I think the trick is to frame things as questions that get pupils thinking about problems - and then getting them to implement either their solutions (where feasible) - or something else. I had several teachers who taught more or less this way (i.e. asking about your hypothesis about why a thing was, or what it might be like, before expounding on the "accepted" answer) - very effective in my experience. When I was at school in the 1990s, I helped to install the first networking in an Acorn-based computer lab (10base2, ick) and a satellite weather system in the geography department; we also played with the first digital cameras and basic handheld scanners. This sort of thing sticks with you!

Many kids enjoy competition - "who can make the best antenna?" for purpose X is a great competition, and might end up enriching them with some radio physics in the process (a handy curriculum link!). Of course, if radio physics is your thing, engaging in "ham radio" will really get to the heart of the matter.

Knowing "how to think" is a surprisingly useful skill that is poorly taught, even today - when "teaching for the test" still really just gets people (in most subjects) to be good at (often temporarily) memorising some things, spewing them out on paper, and moving on with life. This is quite different to the skills that you will actually need in most workplaces (excelling at quizzes is rarely a lucrative career) - with Google a moment away, memorising/"parroting" things is less and less useful/relevant.
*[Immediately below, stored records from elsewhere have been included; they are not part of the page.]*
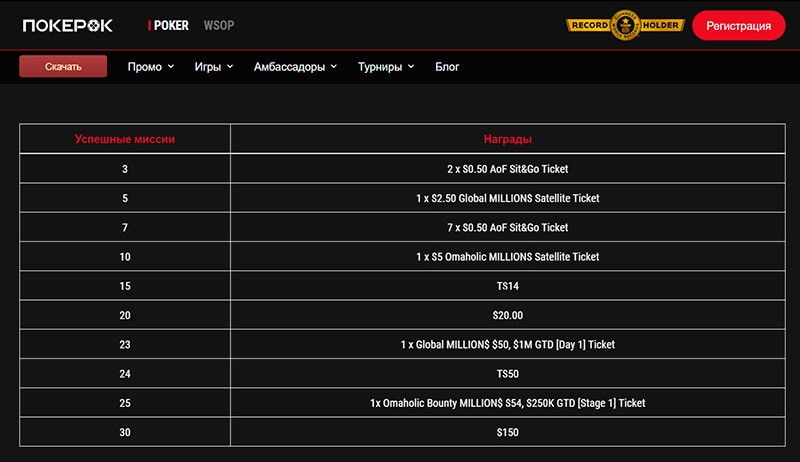Open the Турниры dropdown menu
Viewport: 800px width, 462px height.
coord(386,67)
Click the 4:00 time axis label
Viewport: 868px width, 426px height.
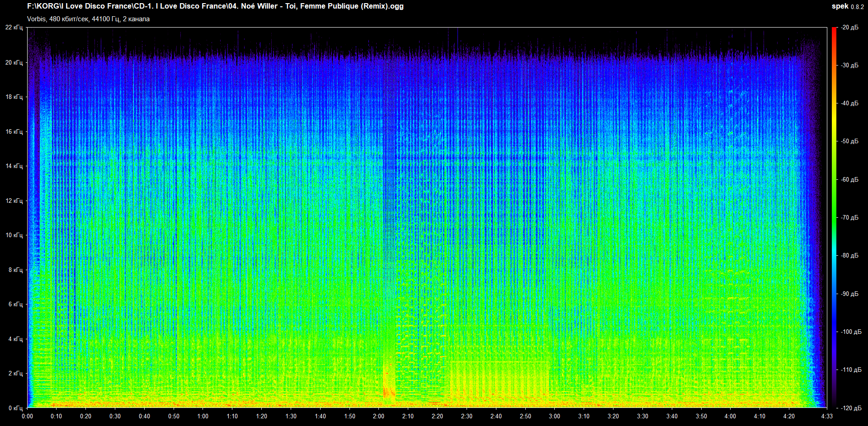730,416
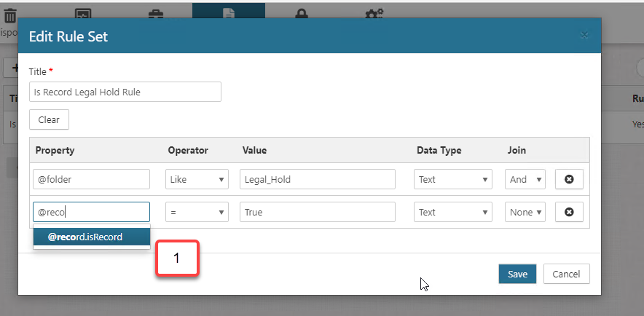Open the second row Text data type dropdown

pyautogui.click(x=453, y=212)
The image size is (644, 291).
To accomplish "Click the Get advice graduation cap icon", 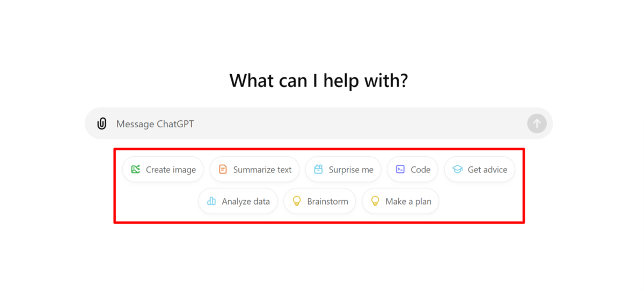I will click(457, 170).
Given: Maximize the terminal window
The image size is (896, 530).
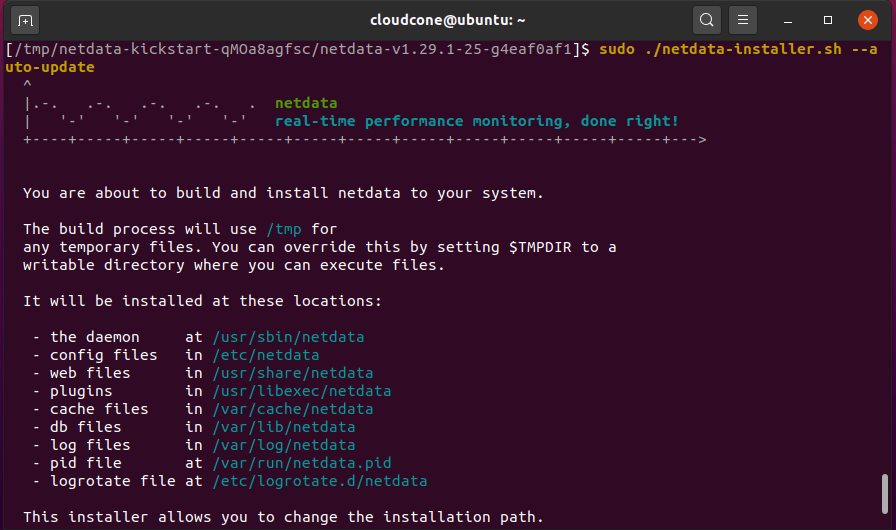Looking at the screenshot, I should tap(827, 21).
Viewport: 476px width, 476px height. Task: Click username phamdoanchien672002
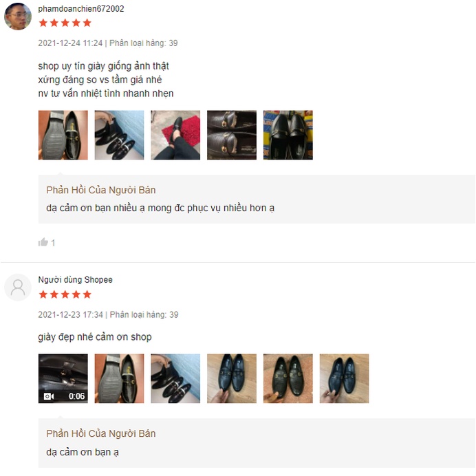click(81, 9)
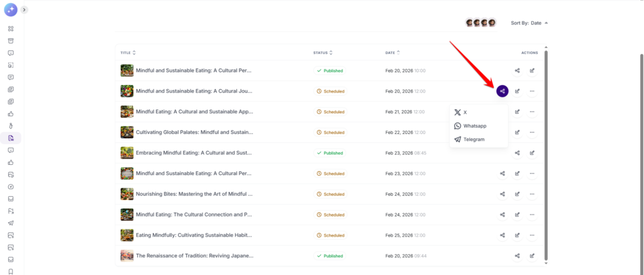This screenshot has width=644, height=275.
Task: Open the Sort By Date dropdown
Action: point(530,23)
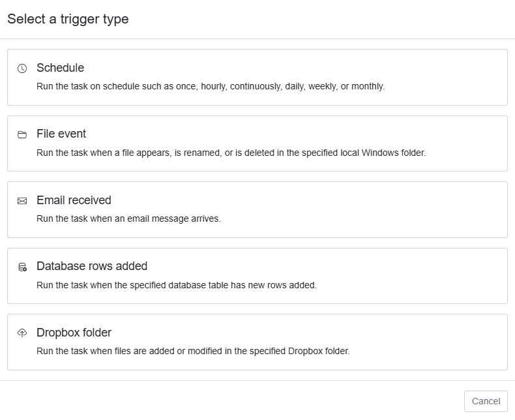Click the database icon for rows added
Image resolution: width=515 pixels, height=420 pixels.
(x=22, y=267)
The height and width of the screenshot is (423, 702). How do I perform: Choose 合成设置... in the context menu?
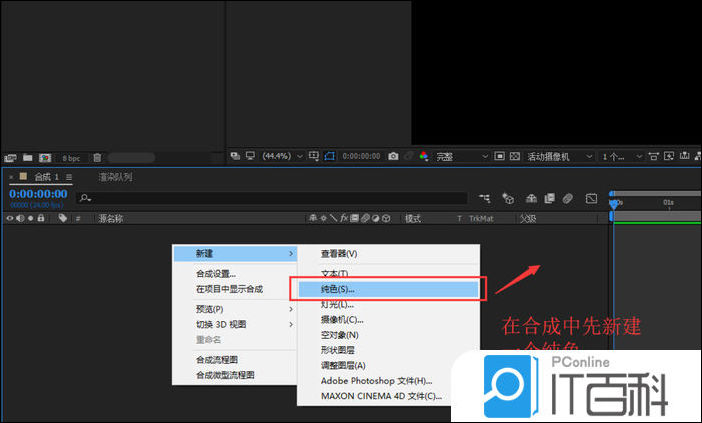click(216, 274)
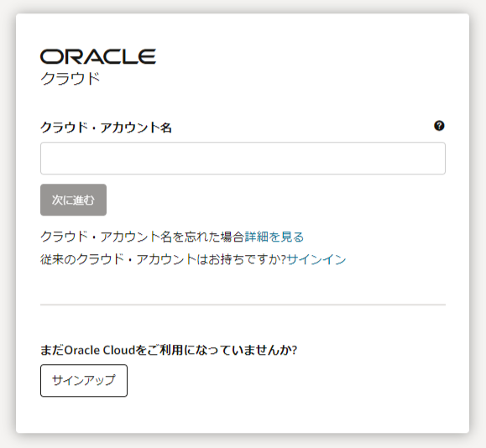
Task: View details for forgotten account name
Action: (x=274, y=237)
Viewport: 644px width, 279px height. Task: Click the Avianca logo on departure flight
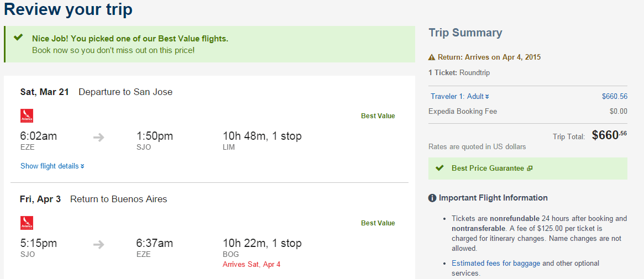27,115
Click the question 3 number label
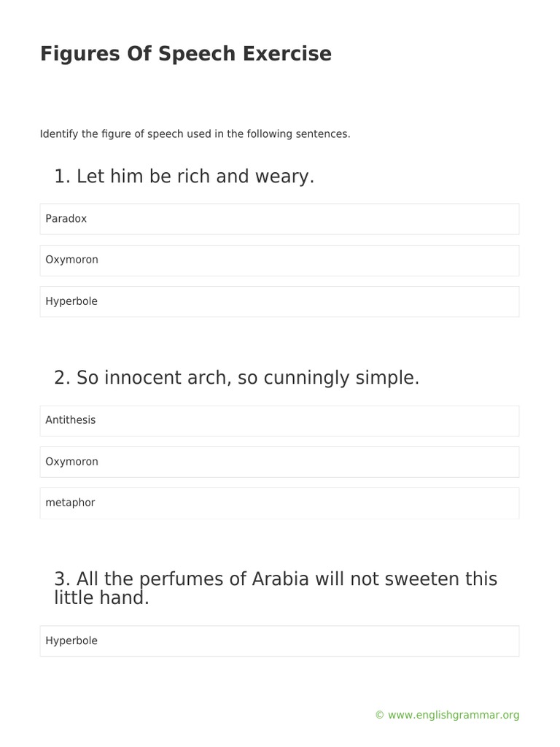Image resolution: width=560 pixels, height=747 pixels. point(63,579)
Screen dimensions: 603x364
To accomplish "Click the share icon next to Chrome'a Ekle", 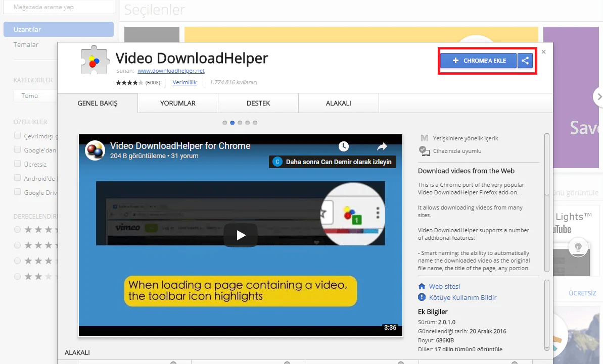I will pyautogui.click(x=525, y=61).
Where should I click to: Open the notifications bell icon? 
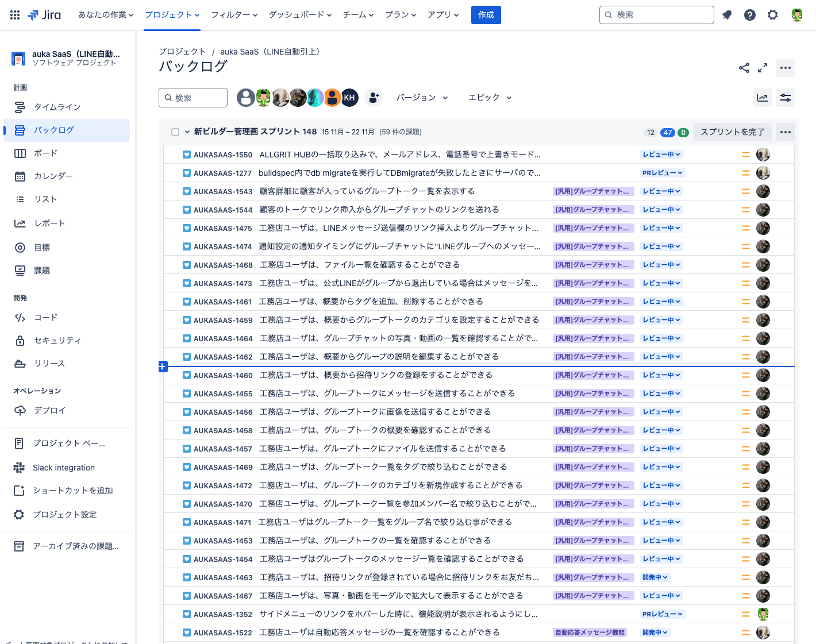727,15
People can be a little put out by being asked to think in a classroom - but that "aha" moment when someone finally "gets it" is so worth it! It can also help you gauge what people "already know" - and what they still know/understand some time later, and it might help you to get people to think about problems in different ways (which is also often a good way of developing troubleshooting/problem solving skills). Physical artifacts can go a long way in enriching this learning/discovery process, no matter how much you think "learning styles" are real or not.

Feeding off this type of experience, I recently had a scholarship kid from a disadvantaged background (i.e. someone unlikely to be able to afford their own computer) taking IT as a subject build his own PC from obsolete parts we were ultimately scrapping, and install Ubuntu on it, which is perfect for him to get on with IT schoolwork outside of classroom time. I suspect he's learnt a lot more than he realises from doing this, and it brings to life a lot of stale concepts from theory, particularly if you know bits of the curriculum and can sneakily embed them into Q&A about what they're doing, and why - and what the bits are - and do! Of course, Ubuntu is also an amazing platform for tinkering! Whilst I'm not sure most school administrators would enjoy putting valuable equipment in the hands of kids, it would be quite fun to make your IT classes build a PC before they can even do IT!